Los nie był łaskawy dla małej Rayleigh, której podróż w kierunku Las Vegas została brutalnie przerwana przez właśnie toczącą się apokalipsę. Uciekłszy z autobusu, który miał być jej szansą na nowe życie, została zmuszona do przetrwania w dziczy i porzuconych przybytkach. Ten dzień jednak wyjątkowo dał jej w kość - gdy wymęczona po długich dniach poszukiwania schronienia, natknęła się na głodne kojoty w środku lasu. Walka o życie trwała, ale Rae nie miała z niej wyjść zwycięsko.

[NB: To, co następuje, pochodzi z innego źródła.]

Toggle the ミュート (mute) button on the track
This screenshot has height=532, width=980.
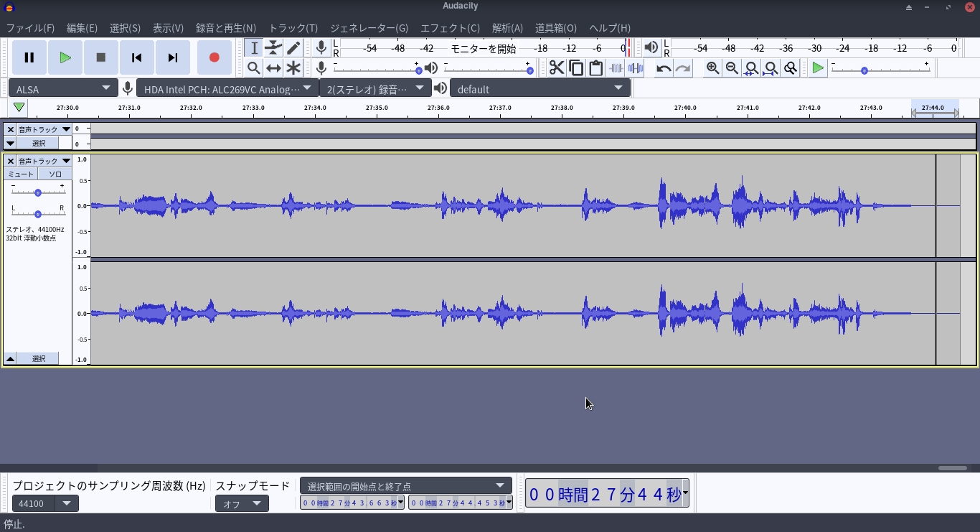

Claire i Alan z samego rana obudzili się w domu rodziny Moore, należący, do Carmen i Willhelma. Para wciąż spała, więc zdecydowali się wyjść na zewnątrz, by kontynuować swój plan zjednoczenia dzielnicy Lincoln. Chcieli zachęcić inne osoby, które tam mieszkały, by stworzyć jedną dużą społeczność, która będzie się wzajemnie broniła. Jednak ich plan z początku nie szedł zbyt dobrze, ponieważ spora część osób nie była już w swoich domostwach. Jednak wszystko się odmieniło, gdy zapukali do domu, w którym mieszkała Allison Carter - kiedyś jeszcze razem z Tammy, teraz zaś z Torem i Enrique - dwójką nieznajomych mężczyzn, których poznała w ostatnich dniach. Allison była też kuzynką Claire, więc dwójka została nareszcie zjednoczona.

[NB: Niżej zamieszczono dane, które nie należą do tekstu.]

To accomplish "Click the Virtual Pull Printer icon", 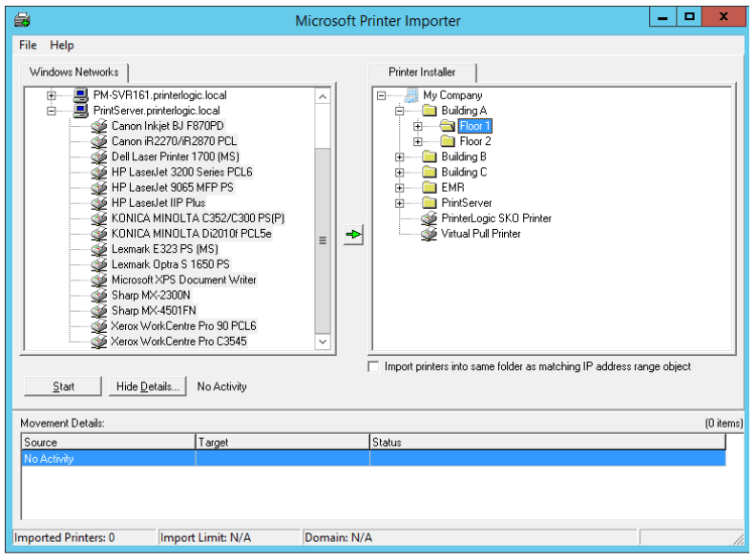I will coord(430,234).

Wszyscy zastanawiali się nad zintegrowaniem dzielnicy i jak najlepiej to rozwiązać. Sytuacja jednak była dość skomplikowana, więc nie doszli do porozumienia. Było zbyt dużo znaków zapytania i niewiadomych - Brecknridge stawało się coraz bardziej niebezpieczne.





Jason, w sąsiadującej posiadłości, znalazł martwą kobietę przykutą do łóżka erotycznymi kajdankami. Pozostawił ją samą sobie, a później ona się wyswobodziła. Następnie zaś zobaczył, że zablokowała się o kawałek mebla w posiadłości. Znalazł tam też mężczyznę, który niedługo później obudził się jako chodzący trup.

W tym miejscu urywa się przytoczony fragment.